#4

 薄暗い茂みを駆け抜け、来たこともない世界の片隅を走る私達は、目的も無く走る野鼠のようなものだった。


 ズズズ……ッと音を立てて這う蛇や、闇夜に瞳を光らせる猫、嘲笑うように頭上を抜ける鳥達は、自力で動く私達おもちゃを視線で嬲る。


『ねぇオルカ!何処へ行くつもりなの?……もしかして、パパのところ?』


 サラサラと揺れる懐かしい金色の髪は汚れ、燻銀を曇らせたような後頭部を眺めながら、私は街の喧騒に負けないように声を張り上げた。


『パパは……もう……いない』

『えっ……?』


 予想だにもしなかった返答に思考を止めた私は、草むらを一歩出ただけで姿を変える街並みを見つめ、夜の暗闇に煩く映える街灯が照らす通りの真ん中で足を止める。


『今、なんて?』


 初めて間近で見た外の世界は残酷なまでに煌びやかで、ショーウィンドウから漏れる明かりも、行き交う人の弾む声も、色とりどりの煉瓦で仕上がった車道すらも──その全てが理解に苦しむ私を簓笑う。


『パパはもういない。

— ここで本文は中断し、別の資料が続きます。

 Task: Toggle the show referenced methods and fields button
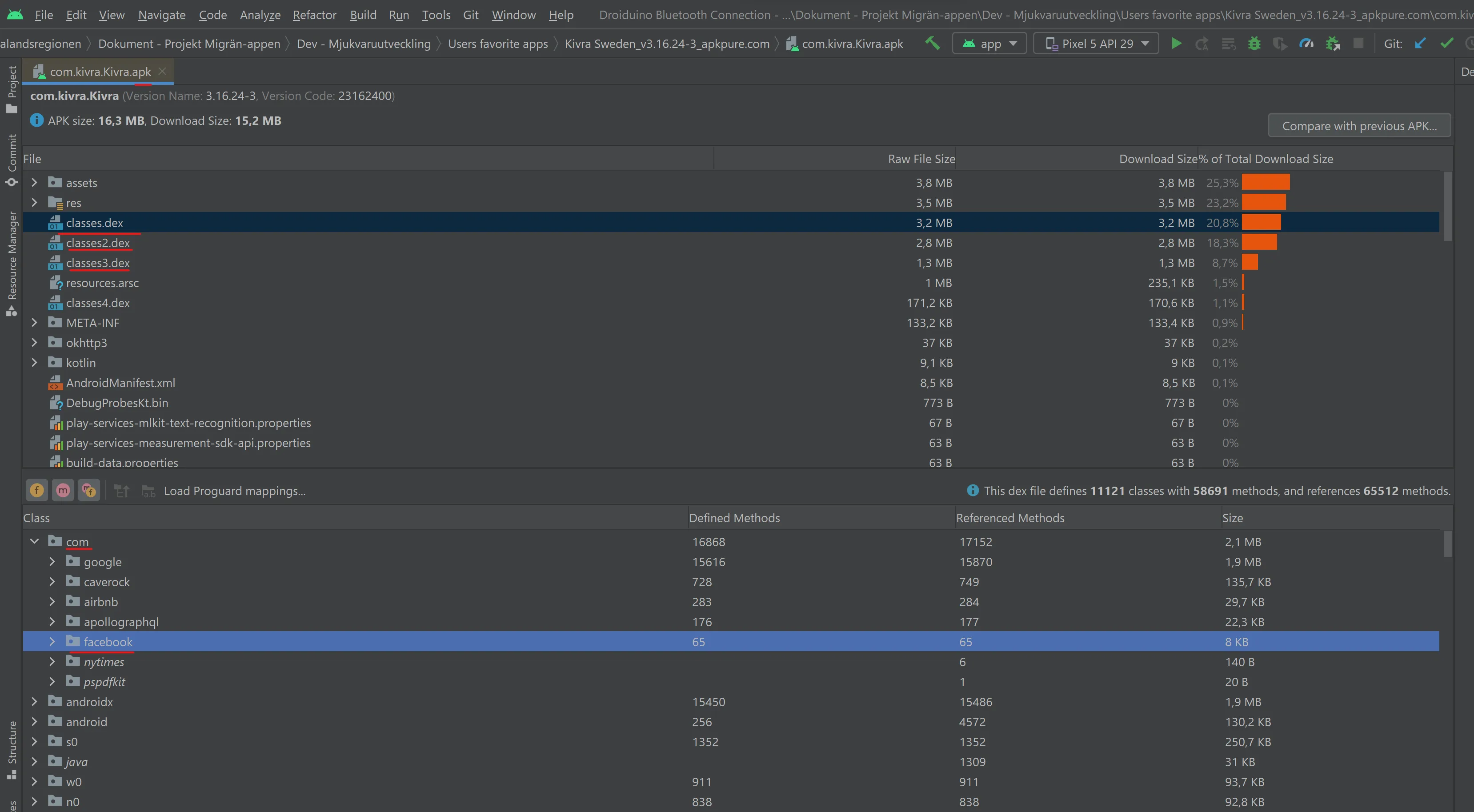coord(89,490)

死んじゃったんだ……』


 耳に届くか届かないか……それほどまでに思い詰めた感情に押されたオルカの声は震え、今にも堰を切りそうな言葉達を必死に飲み込む彼の口からギリリ……ッと歯の擦れる音が鳴った。


『僕を直したパパは、翌朝工房の裏庭で……操り人形僕らみたいに紐で首を括ってしまった』


 飲み下した棘を吐き出すように痛々しい事実の全てに顔を歪めた彼は、眉間に皺を寄せて首を振ってみせる。

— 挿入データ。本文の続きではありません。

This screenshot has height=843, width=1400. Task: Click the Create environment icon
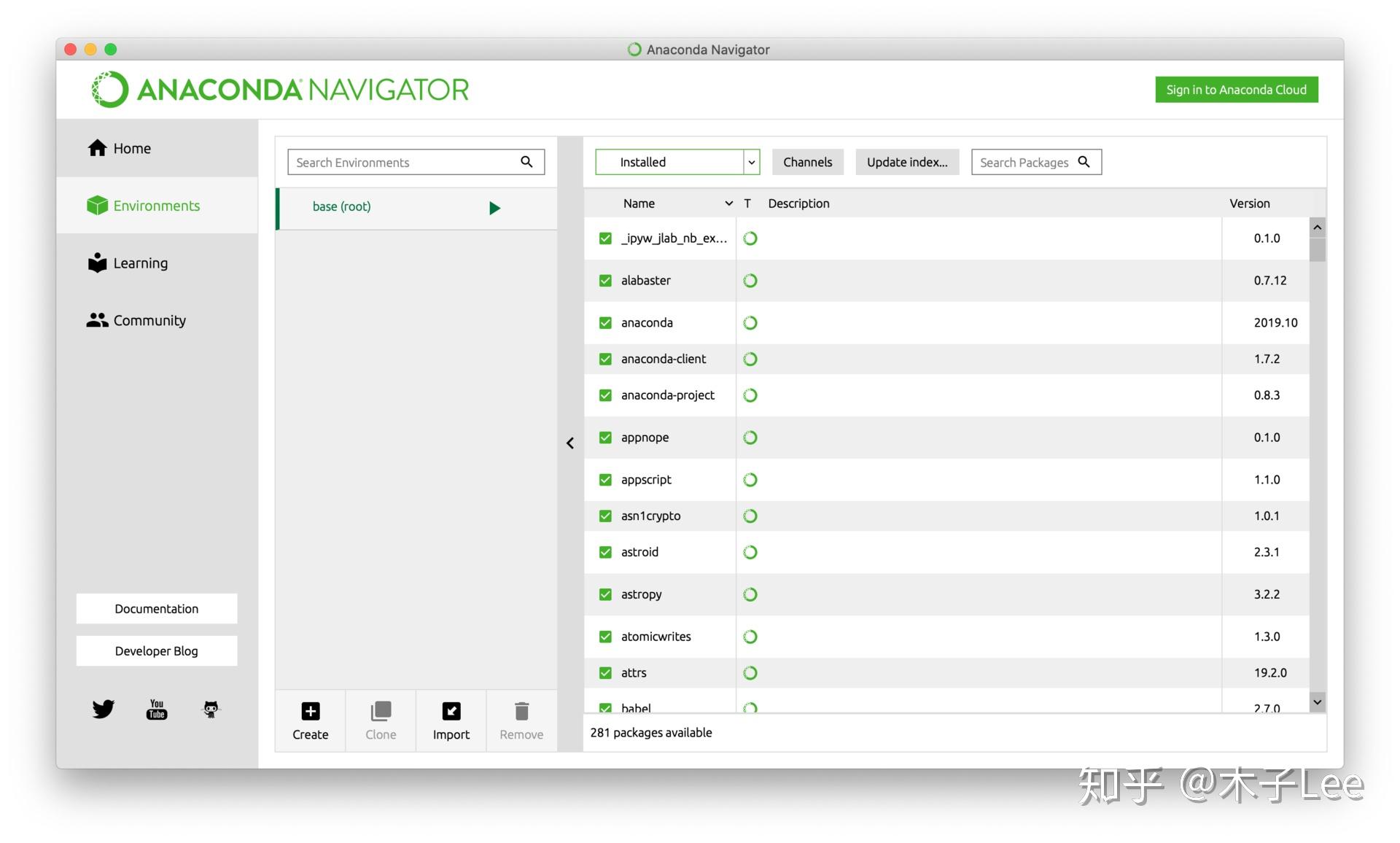click(x=309, y=711)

『もう僕らに帰る場所はない……でも、少なくともあそこは僕らの居場所じゃない』


 唇を噛み締めながら私をまっすぐ見つめる彼の力強い視線に射抜かれ、私は空気が抜けるように『嘘……』と息を吐き出すと、力無くその場にへたり込んだ。


『パパが死んじゃったなんて嘘でしょ……ねぇ、嘘だって言ってよ……ねぇ……お願いオルカ……』

『カフカ……』

『なんで皆、私だけを置いていくの……どれだけ私が心細かったかなんて知らないくせに……大切に仕立ててくれたパパと離れて、ずっと一緒って言ったオルカも居ない間、私がどれほど心細かったかなんて分からないでしょ……』


 気力に溺れて腰の立たない私は手足を投げ出して悲しみを舌に乗せると、次から次へと心の奥底に沈めた言葉達がつらつらと口をついて出る。


 本当はこんな事を彼にぶつけたところで何も変わりはしないとわかっているのに、苦く刺々しい感情がこんこんと溢れ出しては重くその場に影を落とす。


『……辛い思いをさせてごめん』


 私が無神経に放った刃を飲み干してしゃがんだオルカは、パパの死を間近で見ながらも救えなかった無念さを噛み締めるように私を抱き締めた。